## WHAT YOU NEED TO DO
Give back all the records exactly, keeping every line whole.

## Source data
*** Block opens ***
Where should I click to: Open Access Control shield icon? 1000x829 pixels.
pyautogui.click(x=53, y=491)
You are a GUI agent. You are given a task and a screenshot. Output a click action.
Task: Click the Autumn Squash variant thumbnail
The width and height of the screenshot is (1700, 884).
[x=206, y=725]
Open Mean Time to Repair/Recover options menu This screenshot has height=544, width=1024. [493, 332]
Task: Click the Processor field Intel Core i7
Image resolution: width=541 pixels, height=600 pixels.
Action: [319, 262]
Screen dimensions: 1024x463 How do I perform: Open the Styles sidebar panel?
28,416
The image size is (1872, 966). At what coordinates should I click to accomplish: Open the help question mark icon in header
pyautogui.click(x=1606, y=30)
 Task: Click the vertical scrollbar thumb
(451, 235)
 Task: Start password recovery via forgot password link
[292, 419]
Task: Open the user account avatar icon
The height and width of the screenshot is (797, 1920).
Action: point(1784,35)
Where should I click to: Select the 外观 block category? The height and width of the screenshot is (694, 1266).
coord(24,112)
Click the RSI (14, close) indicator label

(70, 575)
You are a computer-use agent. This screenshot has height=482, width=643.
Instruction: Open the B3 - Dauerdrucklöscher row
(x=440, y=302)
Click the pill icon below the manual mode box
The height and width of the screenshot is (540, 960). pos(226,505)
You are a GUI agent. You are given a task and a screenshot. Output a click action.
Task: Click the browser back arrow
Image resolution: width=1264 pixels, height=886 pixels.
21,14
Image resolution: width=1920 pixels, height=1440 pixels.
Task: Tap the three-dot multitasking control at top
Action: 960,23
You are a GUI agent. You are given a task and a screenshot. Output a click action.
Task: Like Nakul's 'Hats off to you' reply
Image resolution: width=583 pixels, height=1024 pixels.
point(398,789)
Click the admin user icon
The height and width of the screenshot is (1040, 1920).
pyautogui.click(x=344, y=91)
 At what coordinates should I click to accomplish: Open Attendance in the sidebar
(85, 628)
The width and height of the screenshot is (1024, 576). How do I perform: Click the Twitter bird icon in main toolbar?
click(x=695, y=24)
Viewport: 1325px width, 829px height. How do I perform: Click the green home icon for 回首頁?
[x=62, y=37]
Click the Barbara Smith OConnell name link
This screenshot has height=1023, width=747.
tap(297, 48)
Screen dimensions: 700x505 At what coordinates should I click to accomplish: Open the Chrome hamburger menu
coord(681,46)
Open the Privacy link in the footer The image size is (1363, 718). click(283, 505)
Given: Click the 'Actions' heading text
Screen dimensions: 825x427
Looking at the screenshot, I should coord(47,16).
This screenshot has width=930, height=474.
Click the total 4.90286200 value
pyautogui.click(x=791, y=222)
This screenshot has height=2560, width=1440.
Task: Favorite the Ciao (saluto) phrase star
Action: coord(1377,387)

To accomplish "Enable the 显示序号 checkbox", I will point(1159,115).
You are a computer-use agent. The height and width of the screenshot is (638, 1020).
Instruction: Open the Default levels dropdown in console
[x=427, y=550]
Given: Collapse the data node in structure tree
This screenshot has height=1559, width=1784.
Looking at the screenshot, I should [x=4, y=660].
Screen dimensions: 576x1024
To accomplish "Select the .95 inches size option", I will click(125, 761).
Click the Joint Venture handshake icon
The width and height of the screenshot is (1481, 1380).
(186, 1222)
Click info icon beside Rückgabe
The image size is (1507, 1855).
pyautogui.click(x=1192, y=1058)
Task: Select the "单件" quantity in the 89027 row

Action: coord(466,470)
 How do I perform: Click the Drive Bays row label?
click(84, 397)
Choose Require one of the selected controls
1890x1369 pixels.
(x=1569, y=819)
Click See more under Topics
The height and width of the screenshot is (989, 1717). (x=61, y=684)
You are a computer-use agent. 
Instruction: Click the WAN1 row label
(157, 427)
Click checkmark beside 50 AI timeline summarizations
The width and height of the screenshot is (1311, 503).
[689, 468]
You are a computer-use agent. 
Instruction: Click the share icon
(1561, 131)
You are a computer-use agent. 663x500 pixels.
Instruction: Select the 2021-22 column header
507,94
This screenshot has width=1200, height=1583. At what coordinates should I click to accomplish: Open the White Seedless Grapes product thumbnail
*** Block closes ***
## SOLUTION TO THIS EXERCISE
Where should I click to: Open Access Control shield icon? 1000x829 pixels.
pyautogui.click(x=53, y=491)
You are a GUI agent. You are given a task and a screenshot. Output a click action.
Task: Click the Autumn Squash variant thumbnail
The width and height of the screenshot is (1700, 884).
[x=206, y=725]
Open Mean Time to Repair/Recover options menu This screenshot has height=544, width=1024. [493, 332]
Task: Click the Processor field Intel Core i7
Image resolution: width=541 pixels, height=600 pixels.
Action: [319, 262]
Screen dimensions: 1024x463 How do I perform: Open the Styles sidebar panel?
28,416
The image size is (1872, 966). At what coordinates should I click to accomplish: Open the help question mark icon in header
pyautogui.click(x=1606, y=30)
 Task: Click the vertical scrollbar thumb
(451, 235)
 Task: Start password recovery via forgot password link
[292, 419]
Task: Open the user account avatar icon
The height and width of the screenshot is (797, 1920).
Action: point(1784,35)
Where should I click to: Select the 外观 block category? The height and width of the screenshot is (694, 1266).
coord(24,112)
Click the RSI (14, close) indicator label

(70, 575)
You are a computer-use agent. This screenshot has height=482, width=643.
Instruction: Open the B3 - Dauerdrucklöscher row
(x=440, y=302)
Click the pill icon below the manual mode box
The height and width of the screenshot is (540, 960). pos(226,505)
You are a GUI agent. You are given a task and a screenshot. Output a click action.
Task: Click the browser back arrow
Image resolution: width=1264 pixels, height=886 pixels.
21,14
Image resolution: width=1920 pixels, height=1440 pixels.
Task: Tap the three-dot multitasking control at top
Action: 960,23
You are a GUI agent. You are given a task and a screenshot. Output a click action.
Task: Like Nakul's 'Hats off to you' reply
Image resolution: width=583 pixels, height=1024 pixels.
point(398,789)
Click the admin user icon
The height and width of the screenshot is (1040, 1920).
pyautogui.click(x=344, y=91)
 At what coordinates should I click to accomplish: Open Attendance in the sidebar
(85, 628)
The width and height of the screenshot is (1024, 576). How do I perform: Click the Twitter bird icon in main toolbar?
click(x=695, y=24)
Viewport: 1325px width, 829px height. How do I perform: Click the green home icon for 回首頁?
[x=62, y=37]
Click the Barbara Smith OConnell name link
This screenshot has height=1023, width=747.
tap(297, 48)
Screen dimensions: 700x505 At what coordinates should I click to accomplish: Open the Chrome hamburger menu
coord(681,46)
Open the Privacy link in the footer The image size is (1363, 718). click(283, 505)
Given: Click the 'Actions' heading text
Screen dimensions: 825x427
Looking at the screenshot, I should coord(47,16).
This screenshot has width=930, height=474.
Click the total 4.90286200 value
pyautogui.click(x=791, y=222)
This screenshot has height=2560, width=1440.
Task: Favorite the Ciao (saluto) phrase star
Action: coord(1377,387)

To accomplish "Enable the 显示序号 checkbox", I will point(1159,115).
You are a computer-use agent. The height and width of the screenshot is (638, 1020).
Instruction: Open the Default levels dropdown in console
[x=427, y=550]
Given: Collapse the data node in structure tree
This screenshot has height=1559, width=1784.
Looking at the screenshot, I should [x=4, y=660].
Screen dimensions: 576x1024
To accomplish "Select the .95 inches size option", I will click(125, 761).
Click the Joint Venture handshake icon
The width and height of the screenshot is (1481, 1380).
(186, 1222)
Click info icon beside Rückgabe
The image size is (1507, 1855).
pyautogui.click(x=1192, y=1058)
Task: Select the "单件" quantity in the 89027 row

Action: coord(466,470)
 How do I perform: Click the Drive Bays row label?
click(84, 397)
Choose Require one of the selected controls
1890x1369 pixels.
(x=1569, y=819)
Click See more under Topics
The height and width of the screenshot is (989, 1717). (x=61, y=684)
You are a computer-use agent. 
Instruction: Click the WAN1 row label
(157, 427)
Click checkmark beside 50 AI timeline summarizations
The width and height of the screenshot is (1311, 503).
[689, 468]
You are a computer-use agent. 
Instruction: Click the share icon
(1561, 131)
You are a computer-use agent. 663x500 pixels.
Instruction: Select the 2021-22 column header
507,94
This screenshot has width=1200, height=1583. At what coordinates should I click to accomplish: Open the White Seedless Grapes product thumbnail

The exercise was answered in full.